Mary E. Holland (February 25, 1868 - March 27, 1915) was an American detective who became an early advocate for fingerprint identification in criminal investigations. She was one of the expert witnesses in the first case in which a criminal was convicted by fingerprint evidence in the United States. She "single-handedly was responsible for the accelerated acceptance of the Henry system" for classifying fingerprints in the United States. She was once called "the most noted woman criminologist in the world."

== Biography ==
Mary E. Troxel was born February 25, 1868, in Galena, Illinois, the daughter of Elias Daniel Troxel and Sarah Troxel (nee Miller). Her father, a Methodist Minister, had met Allan Pinkerton while in the military, and became an admirer of his work. He collected detective books, which Mary would read, sparking her interest in detective work.

Mary Troxel married Philip Cosmore Holland in 1888. Beginning in the 1880s in Cedar Rapids, Iowa, Mr. Holland published The Detective, a magazine for law enforcement professionals that ran photos of wanted criminals and cataloged criminological supplies. Mary was the co-editor. When the magazine became successful they moved their offices to Chicago.

Mary Holland also ran the Holland Detective Agency with offices in the Schiller Building in Chicago. As a private detective she sometimes consulted on cases with the Chicago police. In one dramatic case, she was hired to assist in a lease dispute and she ended up in a gunfight over possession of a saloon.

Sgt. John K. Ferrier of Scotland Yard attended the 1904 World's Fair in St. Louis as part of the security for an exhibit of Queen Victoria's jewels. He also had an exhibit and taught classes regarding the then-novel Henry Classification System for fingerprints. Mary Holland met Ferrier there and attended classes with him for seven and a half months. She also travelled to London for further training and there she passed proficiency tests administered by Scotland Yard.

She became an advocate for forensic fingerprint identification and began training local police departments around the U.S. to use it. According to Hawthorne she was the "strongest proponent" of the Henry system against some rivals, and was responsible for its general acceptance throughout the U.S.

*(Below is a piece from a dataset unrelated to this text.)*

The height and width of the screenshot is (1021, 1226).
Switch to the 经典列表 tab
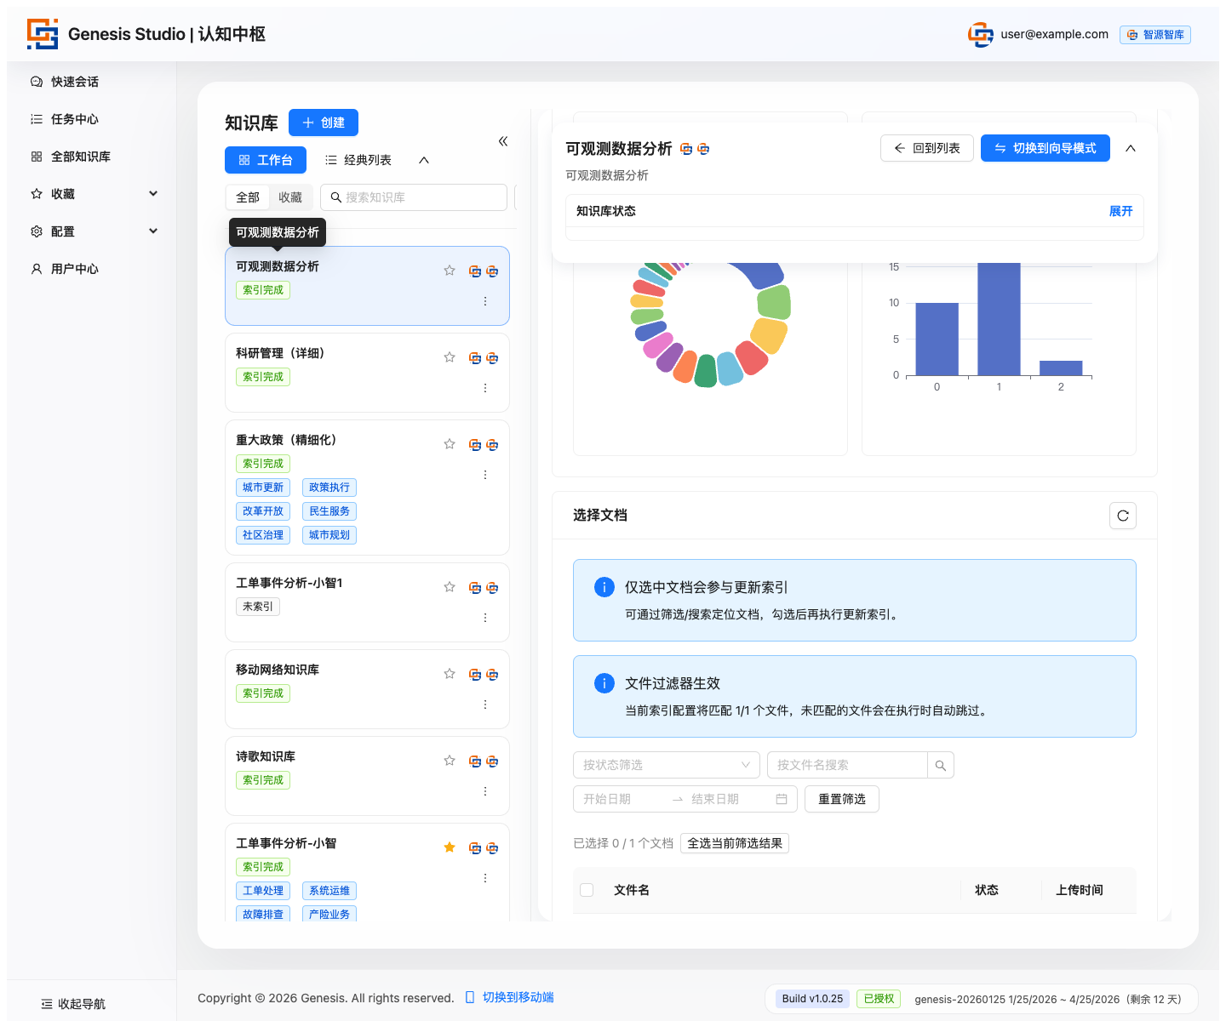click(359, 160)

In 1906 Holland trained personnel from the U.S. Navy in fingerprinting, which adopted the system.

There is no work a man does that a woman cannot do just as well. My belief in my sex, its brain and ability is strong and deep-rooted.
— Mary E. Holland, Detroit Free Press, 1908

In the 1910 murder trial of Thomas Jennings in Chicago, Holland was one of several experts called to verify the fingerprint evidence used to convict the accused. The conviction, upheld on appeal, was the first time fingerprint evidence was used to convict a suspect in the United States. Jennings was executed on February 16, 1912.

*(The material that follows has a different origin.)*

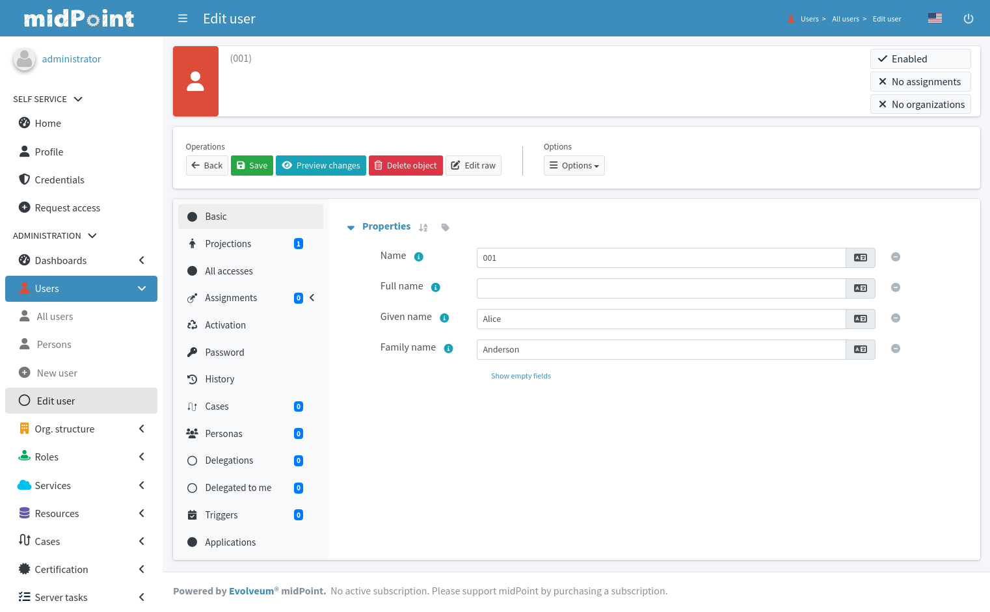Click the info icon beside Given name
The width and height of the screenshot is (990, 612).
[x=444, y=318]
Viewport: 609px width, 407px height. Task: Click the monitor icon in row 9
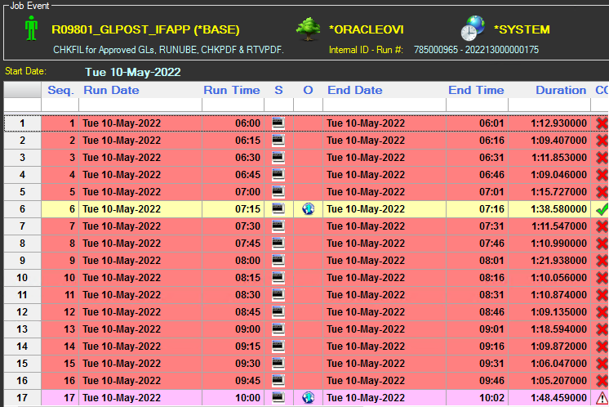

Holland also studied under Alphonse Bertillon, who had a system of identifying suspects by measurements and classification of mugshots. Holland became the American agent for the Bertillon system and trained others on it and sold it to local police departments.

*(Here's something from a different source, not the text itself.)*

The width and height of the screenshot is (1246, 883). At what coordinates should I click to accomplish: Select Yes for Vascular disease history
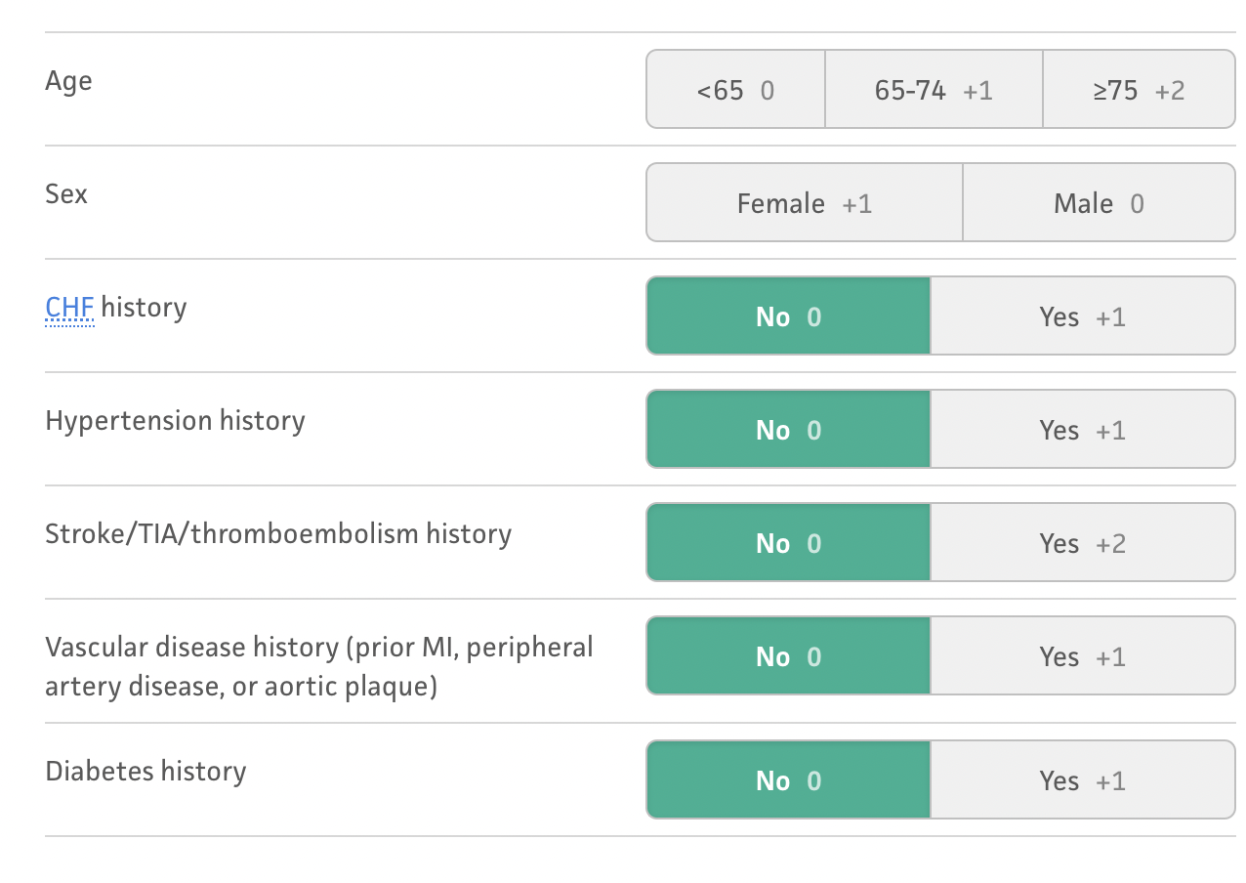[1082, 656]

Mary Holland died on March 27, 1915 at age 47. She died of pneumonia following a surgery. She was buried at Mount Hope Cemetery in Chicago.

==In popular media==
- Holland was the inspiration for the "girl detective" Miss Madelyn Mack in a series of stories by Hugh C. Weir.
- Madelyn Mack was the main character in two silent films by the Kalem Company, and played by Alice Joyce. Both films are now believed to be lost.